Thanks again, you've given me some things to consider.


-----Original Message-----
From: Rush Manbert [mailto:rush manbert com] 
Sent: Wednesday, February 14, 2007 2:08 PM
To: John Dennis
Cc: Will Sappington; xml gnome org
Subject: Re: [xml] "Proper" way to use XML (not library specific)

John Dennis wrote:
On Wed, 2007-02-14 at 11:58 -0500, Will Sappington wrote:
be designed to do specifically that with XML data.  So why would it
not be an appropriate tool to use for migrating our existing
name/value pairs (.ini files) to XML?

Bottom line, you can do it either way. Irrespective of whether you
marshal the data into your own data structure or reference it directly
in the DOM tree you still will as a first step need to locate the data
in the XML file, XPath is a very convenient way to do this. But it
require you know what to query a priori, a lot of times that's not the
case (see comment about SAX below)

As to whether the queries in your API reference the DOM directly via
XPath, or a private data structure you built from the DOM is an
implementation choice dictated by your particular circumstances.

However, do consider the option of using SAX, not DOM for your
SAX is well suited to marshaling config file entries. The idea is your
SAX callbacks build the marshaled data structure as the file is
There is a tremendous advantage to this because the marshaled data
"builds itself".

It's not unusual to discover a marshaled data structure is easier to
work with once built, especially if any of the data needs to be
normalized, validated, or cross referenced in any manner.

Hi Will,

What he said. :-)

You can expose the same top level API in either case. However, if you do

marshal the data into classes and use STL (I'm thinking maps or 
multimaps here), then you get a lot of pretty direct support from the 
STL classes. Your data is also highly mutable, if you need that sort of 
thing, and would be easy to un-marshal back to XML if you need to write 
out the config. If I needed to do that, it would tip me to use classes 
because it's not very easy to modify the DOM. (I don't know about 
streaming APIs because I haven't used them.)

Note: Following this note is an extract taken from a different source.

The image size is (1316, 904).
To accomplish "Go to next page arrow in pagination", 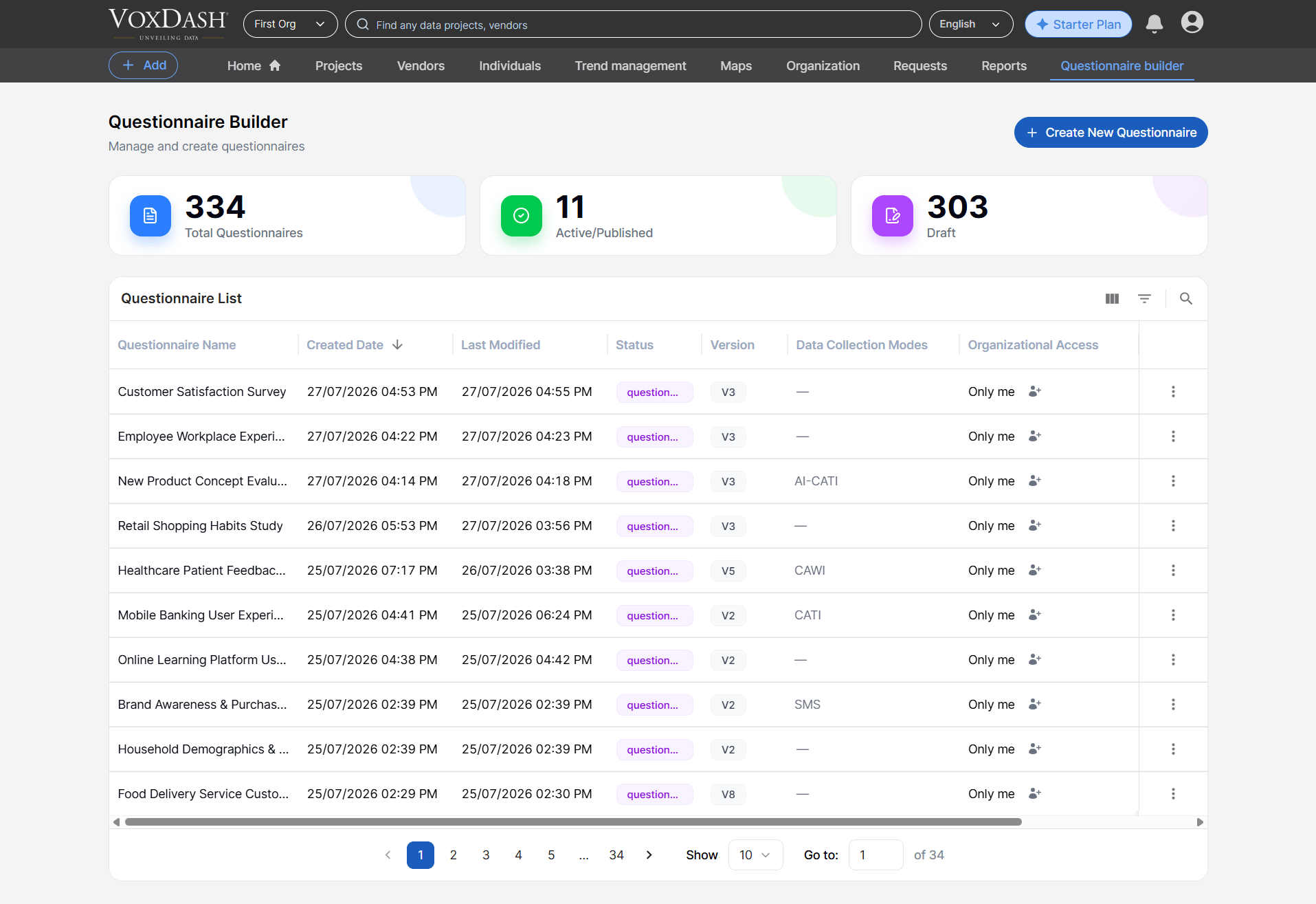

As in the original library selection discussion, it might come down to 
that "today we make cigars, but next year we're going to start making 
H-bombs" thing again. But then, if you used Xpath and wrapped it in a 
class with a good API and good encapsulation, then when it's time to 
start making nuclear devices you could always change the underlying 
implementation to use classes/STL and no one would be the wiser. On the 
third hand, though, maybe you should just make your boss happy and use 
the class approach. It's a good excuse to learn to use STL if you 
haven't done it before, and it might get you a better raise come next 
review time. There are just so many factors to consider here!